Il serait fastidieux d'énumérer tout ce que j'ai alors appris sur le fonctionnement de l'État, sur les vertus de la discrétion, voire du secret, ainsi que, sur la diversité, au-delà des apparences, de ces futurs hauts fonctionnaires. Je me suis efforcé d'adapter les enseignements aux besoins d'une administration moderne, notamment celles du management public et d'ouvrir l'école à de nouveaux intervenants. J'ai travaillé en bonne harmonie avec les deux directeurs des stages de l'époque, MM. Jean Puybasset et Christian Frémont.
En 1990, je me suis inscrit au barreau de Paris. Si cette activité m'a confirmé la nécessité d'allier la rigueur, la prudence, le réalisme et la discrétion, elle m'a surtout ouvert des horizons nouveaux.
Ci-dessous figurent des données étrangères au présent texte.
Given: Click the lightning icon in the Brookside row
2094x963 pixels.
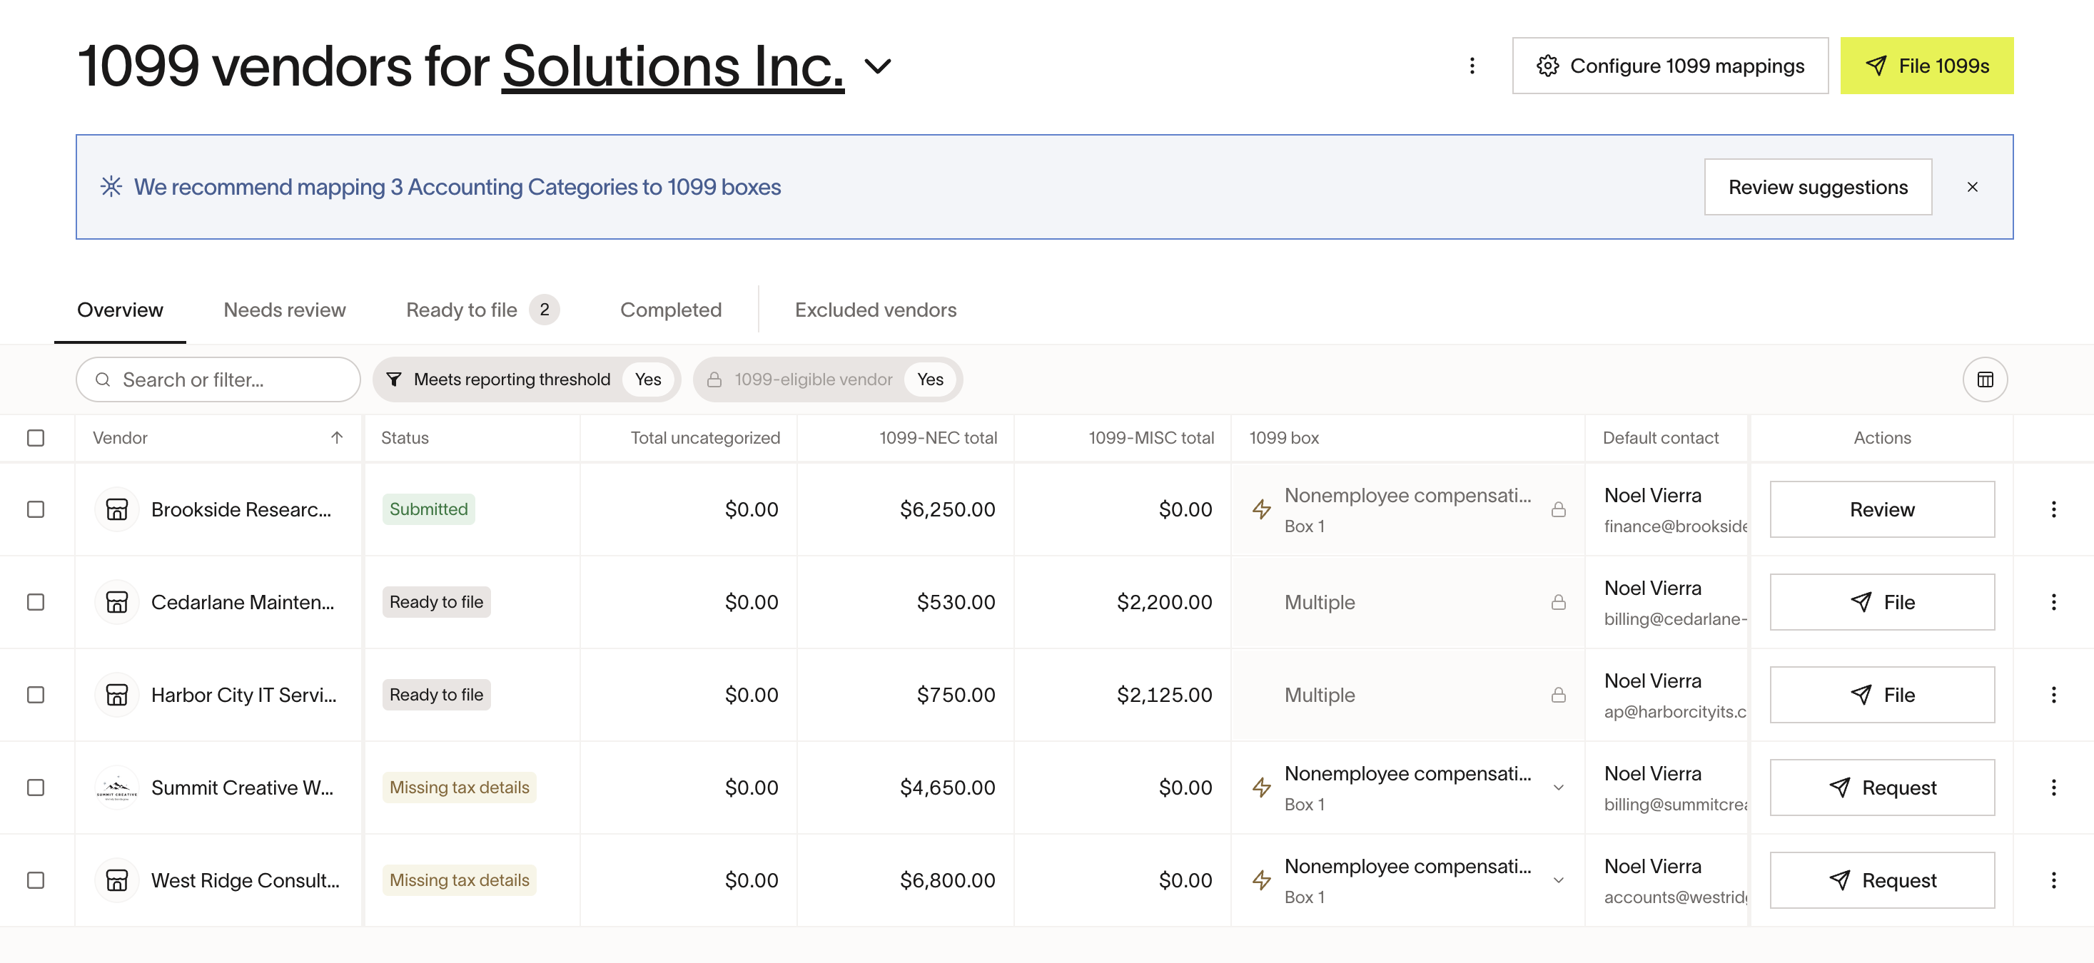Looking at the screenshot, I should tap(1261, 510).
En raison de mes fonctions universitaires et la déontologie m'interdisant de plaider contre l'État, j'ai été avocat à temps très partiel, dans des domaines éloignés de la vie publique, en droit civil ou en droit de la sécurité sociale. J'ai surtout travaillé en droit médical mais aussi en droit de la fonction publique internationale, en tant que conseiller de plusieurs organisations internationales ayant leur siège en France.
J'exerce également des activités à Monaco depuis dix ans, d'abord comme membre du Comité supérieur d'études juridiques de la Principauté puis, depuis huit ans, en tant que vice-président du Tribunal suprême, qui est une juridiction administrative et la plus ancienne cour constitutionnelle du monde, puisque créée dès 1911.
En raison des fantasmes que peut susciter Monaco, je soulignerai que le Tribunal suprême est exclusivement composé de juristes français, sans doute pour éviter les risques conflits d'intérêts dans une principauté comptant 30 000 habitants dont 8 000 Monégasques. Cette fonction est intellectuellement stimulante, car le droit y est très spécifique. Financièrement, elle rapporte environ 10 000 euros par an. Nous siégeons trois ou quatre fois par an, pendant deux jours. Cette dernière expérience m'a conduit à représenter Monaco à la Conférence des cours constitutionnelles européennes et à participer à ce qu'on appelle « le dialogue des juges ».
Outre l'indépendance et l'impartialité, j'ai appris au Tribunal suprême à concilier la rigueur juridique, la prudence voire la capacité d'autolimitation, et les droits légitimes des administrés et l'intérêt de l'État.
C'est sans doute la diversité de ces expériences qui a conduit le président Larcher à vous proposer ma candidature. J'aime à penser que c'est aussi parce qu'il a compris que ces activités m'ont enseigné l'importance du discernement, de la pondération et du pragmatisme.
La Haute Autorité pour la transparence de la vie publique est une institution originale. Son fonctionnement suppose sérieux et compétence, mais aussi prudence et modération. Je ne sous-estime pas la difficulté de sa tâche, tant le nombre de justiciables concernés est considérable. Il faut donc trouver un mode de fonctionnement qui inspire confiance à tous, sans démagogie ni laxisme. Cette institution a déjà montré depuis sa naissance qu'elle peut contribuer à consolider la confiance entre les citoyens et les élites politiques et administratives, c'est-à-dire le ciment politique. Si vous m'accordez vos suffrages, c'est dans cet esprit que j'oeuvrerai.